Text et photos: Tatiana Philiptchenko

«J’aime ce coin d’espagne, le climat y est doux, on y mange pour pas cher et la région déborde de sites magnifiques » me confie Edward, un anglais rencontré lors de ma première matinée passée à boire des cafés dans un troquet de Malaga. Cet expatrié aux racines british fait aujourd’hui partie des sept millions d’habitants qui peuplent l’andalousie, une région de 87,268 km2 bordée par l’océan Atlantique et la mer Méditerranée. Assis derrière le comptoir de l’établissement, nous discutons à bâtons rompus. Dans la petite salle sombre défilent les habitués, des ouvriers du coin. Ils commandent des cafés arrosés d’alcool. « Drôle de façon de commencer une journée, » me dis-je en avalant à mon tour ma dose de caféine. Le propriétaire m’apporte une assiette de petits pains fourrés au jambon et au fromage. Je les ingurgite avec gourmandise. Ils sont divins, la combinaison de jambon cru de montagne (serrano) et fromage chaud fond sous ma langue. « En Andalousie, ils ont le meilleur jambon au monde, c’est vraiment une spécialité de la région, les producteurs le laissent sécher à l’air libre » confirme Edward.

Dehors le temps est doux. Je suis le flot de touristes qui parcourt les rues animées. Ville dynamique bordant la Méditerranée et lieu de naissance de Pablo Picasso, Malaga s’est dotée en 1993 d’un musée regroupant une collection de 204 œuvres du grand maître cubiste. Avant de filer vers la côte, je fais donc un saut dans le palais du comte de Buenavista qui a l’honneur d’abriter les toiles de Picasso. Ce magnifique bâtiment de la Renaissance a été construit sur des vestiges archéologiques romains qu’on peut visiter en descendant dans le sous sol. les visiteurs disposant d’un peu plus de temps libre à Malaga peuvent en profiter pour faire un crochet à Alcazba, une forteresse militaire musulmane qui domine la ville.

Direction la côte, puis les villages montagneux

Me voici en route vers Tarifa, ma prochaine étape et la ville qui est le plus au sud de l’Espagne. C’est d’ici que des milliers d’Européens et de Marocains empruntent le traversier pour aller jusqu’à Tanger, qui se trouve à 13 Km seulement, de l’autre côté du détroit de Gibraltar. Le vent qui souffle en permanence à Tarifa en fait le rendez-vous par excellence des jeunes amoureux de la planche à voile et du kitesurfing. Quand j’arrive en début d’après-midi, la ville de 17,000 habitants semble plongée dans un sommeil profond. Je traîne ma valise sur le sol pavé de dalles de la Paséo de la Alameda jusqu’à mon petit hôtel portant le même nom. Tout près se trouve le port de Tarifa d’où partent les traversiers en direction du Maroc.

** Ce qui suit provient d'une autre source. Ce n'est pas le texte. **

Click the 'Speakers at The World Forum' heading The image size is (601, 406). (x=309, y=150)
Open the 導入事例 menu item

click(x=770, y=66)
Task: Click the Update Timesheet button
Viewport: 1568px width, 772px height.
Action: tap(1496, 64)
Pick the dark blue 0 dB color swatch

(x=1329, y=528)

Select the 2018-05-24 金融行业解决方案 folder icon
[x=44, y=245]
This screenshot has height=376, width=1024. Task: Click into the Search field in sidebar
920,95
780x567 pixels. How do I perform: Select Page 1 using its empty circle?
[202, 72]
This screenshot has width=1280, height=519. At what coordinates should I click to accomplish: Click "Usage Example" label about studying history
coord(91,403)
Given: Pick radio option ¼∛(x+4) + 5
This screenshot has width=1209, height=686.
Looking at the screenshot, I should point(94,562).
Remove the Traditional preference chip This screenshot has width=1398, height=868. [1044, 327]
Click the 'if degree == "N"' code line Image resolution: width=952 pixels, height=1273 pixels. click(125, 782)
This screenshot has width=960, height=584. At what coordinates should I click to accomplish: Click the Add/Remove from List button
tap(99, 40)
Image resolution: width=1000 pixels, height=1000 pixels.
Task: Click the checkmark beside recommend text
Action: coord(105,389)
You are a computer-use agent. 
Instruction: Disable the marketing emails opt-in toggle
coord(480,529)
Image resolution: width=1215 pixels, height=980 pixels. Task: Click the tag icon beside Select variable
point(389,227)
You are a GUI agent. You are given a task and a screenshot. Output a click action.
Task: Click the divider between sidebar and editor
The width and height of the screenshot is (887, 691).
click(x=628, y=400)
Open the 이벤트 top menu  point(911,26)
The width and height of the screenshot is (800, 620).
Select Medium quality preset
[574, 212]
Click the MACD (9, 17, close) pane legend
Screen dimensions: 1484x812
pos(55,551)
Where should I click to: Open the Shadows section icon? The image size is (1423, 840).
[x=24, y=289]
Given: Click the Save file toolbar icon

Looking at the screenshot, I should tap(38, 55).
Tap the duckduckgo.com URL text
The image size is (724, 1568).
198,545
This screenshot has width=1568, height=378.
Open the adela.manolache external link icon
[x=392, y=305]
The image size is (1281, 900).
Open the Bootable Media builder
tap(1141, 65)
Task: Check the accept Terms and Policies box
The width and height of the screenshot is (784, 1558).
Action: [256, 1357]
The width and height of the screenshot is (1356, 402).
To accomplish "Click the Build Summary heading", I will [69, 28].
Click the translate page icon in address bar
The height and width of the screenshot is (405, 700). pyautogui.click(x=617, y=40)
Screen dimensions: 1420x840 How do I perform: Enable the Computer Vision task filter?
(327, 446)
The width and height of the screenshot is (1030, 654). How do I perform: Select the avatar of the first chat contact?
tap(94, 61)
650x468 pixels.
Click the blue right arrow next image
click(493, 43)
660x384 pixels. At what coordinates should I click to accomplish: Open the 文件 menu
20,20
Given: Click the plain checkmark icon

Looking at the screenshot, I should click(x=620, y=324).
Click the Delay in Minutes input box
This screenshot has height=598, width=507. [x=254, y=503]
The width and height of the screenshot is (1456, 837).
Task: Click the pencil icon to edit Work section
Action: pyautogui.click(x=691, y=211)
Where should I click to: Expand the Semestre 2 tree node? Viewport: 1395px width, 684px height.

Quelques dizaines de minutes plus tard, ma caméra au poing, je pénètre dans l’enceinte de la vielle ville par la porte de Jerez. Me voilà déambulant dans les dédales de ces petites rues si caractéristiques à l’Espagne andalouse. Les maisons sont peintes à la chaux blanche, une pratique de désinfection qui remonte au Moyen Âge mais qui maintenant sert plutôt à isoler les habitations des fortes chaleurs estivales. Le soir arrive rapidement. Des groupes de gens apparus de nulle part semblent prêts à attaquer les restaurants disséminés un peu partout dans la vieille ville. Je croise de nombreux jeunes qui me font l’effet d’une version européenne des surfers rencontrés lors de mes voyages aux Etats-Unis. Soufiane Hamaini fait partie de la faune sportive et multiculturelle qui a élu domicile à Tarifa. Ce jeune Marocain de vingt-cinq ans, champion de kitesurfing, y dirige une école qui porte son nom. « A Tarifa, l’ambiance est très sympa. La ville est pleine d’amoureux des sports nautiques. Il y a un mélange intéressant de cultures espagnole et marocaine. Le soir, tout le monde se réunit pour manger des tapas et boire un verre » me raconte ce sportif qui a commencé à pratiquer le kitesurf à l’âge de quinze ans. « Ce sport gagne en popularité d’année en année, il est facile à pratiquer et demeure abordable » ajoute-il.

Le lendemain matin je quitte le littoral pour me diriger vers Medina Sidonia, un village niché sur le haut d’une colline. Je m’engage dans les ruelles à sens unique étroites et tortueuses. l’expérience s’avère stressante et je finis par abandonner mon auto au bas d’une pente. Je monte donc à pied jusqu’à la belle église Santa Maria la Coronada. Devant moi se profile une vue magnifique de toits de tuiles rouges, de vallées et de vallons. Medina Sidonia fait partie du circuit des villages blancs d’espagne, une route de paysages pittoresques parsemés de villages où l’on découvre des habitations aux murs éclatants de blancheur.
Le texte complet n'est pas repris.